PI3K-Akt-mTORC1-S6K1/2 Axis Controls Th17 Differentiation by Regulating Gfi1 Expression and Nuclear Translocation of RORγ

The PI3K-Akt-mTORC1 axis contributes to the activation, survival, and proliferation of CD4+ T cells upon stimulation through TCR and CD28. Here, we demonstrate that the suppression of this axis by deletion of p85α or PI3K/mTORC1 inhibitors as well as T cell-specific deletion of raptor, an essential component of mTORC1, impairs Th17 differentiation in vitro and in vivo in a S6K1/2-dependent fashion.
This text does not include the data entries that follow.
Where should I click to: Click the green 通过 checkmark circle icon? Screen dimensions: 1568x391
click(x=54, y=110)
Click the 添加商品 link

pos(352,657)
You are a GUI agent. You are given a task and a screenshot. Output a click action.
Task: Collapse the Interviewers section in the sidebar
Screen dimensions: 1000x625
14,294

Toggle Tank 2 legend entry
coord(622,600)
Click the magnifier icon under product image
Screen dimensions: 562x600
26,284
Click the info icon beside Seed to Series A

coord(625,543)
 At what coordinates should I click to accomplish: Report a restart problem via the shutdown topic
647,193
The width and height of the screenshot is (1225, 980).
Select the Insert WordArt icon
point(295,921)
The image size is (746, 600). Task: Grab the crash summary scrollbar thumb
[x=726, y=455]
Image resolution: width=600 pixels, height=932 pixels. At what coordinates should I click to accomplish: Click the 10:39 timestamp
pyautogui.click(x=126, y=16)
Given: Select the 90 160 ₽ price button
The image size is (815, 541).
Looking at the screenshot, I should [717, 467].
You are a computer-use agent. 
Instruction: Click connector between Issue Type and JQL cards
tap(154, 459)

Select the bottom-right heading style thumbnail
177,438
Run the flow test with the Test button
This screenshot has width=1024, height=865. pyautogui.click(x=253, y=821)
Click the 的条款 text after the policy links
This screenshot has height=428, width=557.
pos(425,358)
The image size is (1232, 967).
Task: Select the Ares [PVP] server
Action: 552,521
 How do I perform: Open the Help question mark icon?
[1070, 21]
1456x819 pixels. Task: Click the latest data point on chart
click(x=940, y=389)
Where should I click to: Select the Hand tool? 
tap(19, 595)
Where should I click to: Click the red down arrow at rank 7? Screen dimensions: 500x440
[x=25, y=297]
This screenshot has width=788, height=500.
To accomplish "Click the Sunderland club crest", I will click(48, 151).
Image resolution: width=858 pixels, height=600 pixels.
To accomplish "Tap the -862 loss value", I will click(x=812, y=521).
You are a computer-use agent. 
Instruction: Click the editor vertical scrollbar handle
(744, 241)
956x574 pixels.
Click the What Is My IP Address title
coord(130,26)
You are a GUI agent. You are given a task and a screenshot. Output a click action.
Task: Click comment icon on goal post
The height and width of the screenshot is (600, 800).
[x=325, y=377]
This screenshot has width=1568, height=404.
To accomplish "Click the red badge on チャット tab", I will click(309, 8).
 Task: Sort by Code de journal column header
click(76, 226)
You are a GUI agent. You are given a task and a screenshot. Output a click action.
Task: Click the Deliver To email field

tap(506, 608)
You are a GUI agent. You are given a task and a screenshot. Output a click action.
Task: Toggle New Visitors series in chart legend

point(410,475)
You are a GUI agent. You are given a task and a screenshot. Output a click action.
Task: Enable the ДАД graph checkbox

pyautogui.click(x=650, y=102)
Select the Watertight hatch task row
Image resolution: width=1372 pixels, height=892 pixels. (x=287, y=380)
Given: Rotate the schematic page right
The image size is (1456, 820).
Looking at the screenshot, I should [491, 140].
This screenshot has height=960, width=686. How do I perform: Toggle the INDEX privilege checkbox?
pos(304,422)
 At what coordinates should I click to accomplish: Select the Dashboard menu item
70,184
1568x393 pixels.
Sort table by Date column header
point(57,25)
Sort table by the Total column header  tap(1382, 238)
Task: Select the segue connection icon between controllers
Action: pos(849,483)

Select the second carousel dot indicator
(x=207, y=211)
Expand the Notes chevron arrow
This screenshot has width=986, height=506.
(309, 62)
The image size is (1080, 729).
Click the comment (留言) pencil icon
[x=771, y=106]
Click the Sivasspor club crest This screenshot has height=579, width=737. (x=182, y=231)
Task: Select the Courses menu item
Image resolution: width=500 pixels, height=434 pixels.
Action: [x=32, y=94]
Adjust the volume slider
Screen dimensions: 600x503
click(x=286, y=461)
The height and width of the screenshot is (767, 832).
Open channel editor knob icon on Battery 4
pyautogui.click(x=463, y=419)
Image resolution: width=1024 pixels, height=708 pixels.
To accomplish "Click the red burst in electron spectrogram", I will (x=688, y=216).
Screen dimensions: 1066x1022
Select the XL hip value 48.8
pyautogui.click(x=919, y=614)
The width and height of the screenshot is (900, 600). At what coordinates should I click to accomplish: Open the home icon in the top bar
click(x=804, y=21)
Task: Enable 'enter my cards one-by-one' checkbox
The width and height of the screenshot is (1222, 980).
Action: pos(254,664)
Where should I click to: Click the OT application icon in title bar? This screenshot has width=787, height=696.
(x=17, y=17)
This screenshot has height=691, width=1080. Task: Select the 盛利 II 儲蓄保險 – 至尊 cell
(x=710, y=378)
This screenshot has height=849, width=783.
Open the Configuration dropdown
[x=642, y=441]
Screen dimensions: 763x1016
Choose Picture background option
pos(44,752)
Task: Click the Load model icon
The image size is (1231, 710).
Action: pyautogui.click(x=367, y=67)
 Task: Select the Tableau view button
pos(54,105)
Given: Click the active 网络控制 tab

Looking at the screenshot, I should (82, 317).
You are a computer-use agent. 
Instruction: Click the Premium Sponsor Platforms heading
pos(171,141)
Inhibition of PI3K-Akt-mTORC1-S6K1 axis impairs the downregulation of Gfi1, a negative regulator of Th17 differentiation. Furthermore, we demonstrate that S6K2, a nuclear counterpart of S6K1, is induced by the PI3K-Akt-mTORC1 axis, binds RORγ, and carries RORγ to the nucleus. These results point toward a pivotal role of PI3K-Akt-mTORC1-S6K1/2 axis in Th17 differentiation. [Display omitted] ► PI3K-Akt-mTORC1 axis controls Th17 (IL-17 secreting T helper) cell differentiation ► This involves downregulation of Gfi1, a negative regulator of Th17 differentiation ► PI3K-Akt-mTORC1 axis also accelerates nuclear translocation of RORg ► mTORC1 inhibition blocks Th17 differentiation in vivo The PI3K-Akt-mTORC1 axis contributes to the activation, survival, and proliferation of CD4+ T cells upon stimulation through TCR and CD28. Koyasu and colleagues demonstrate that this axis positively regulates Th17 differentiation in a fashion dependent upon the ribosomal protein S6 kinase (S6K1/2). Inhibition of the PI3K-Akt-mTORC1-S6K1 axis impairs downregulation of Gfi-1, a negative regulator of Th17 differentiation. Furthermore, the authors show that S6K2, a nuclear counterpart of S6K1, is induced by the PI3K-Akt-mTORC1 axis, binds RORγ, and carries RORγ into the nucleus.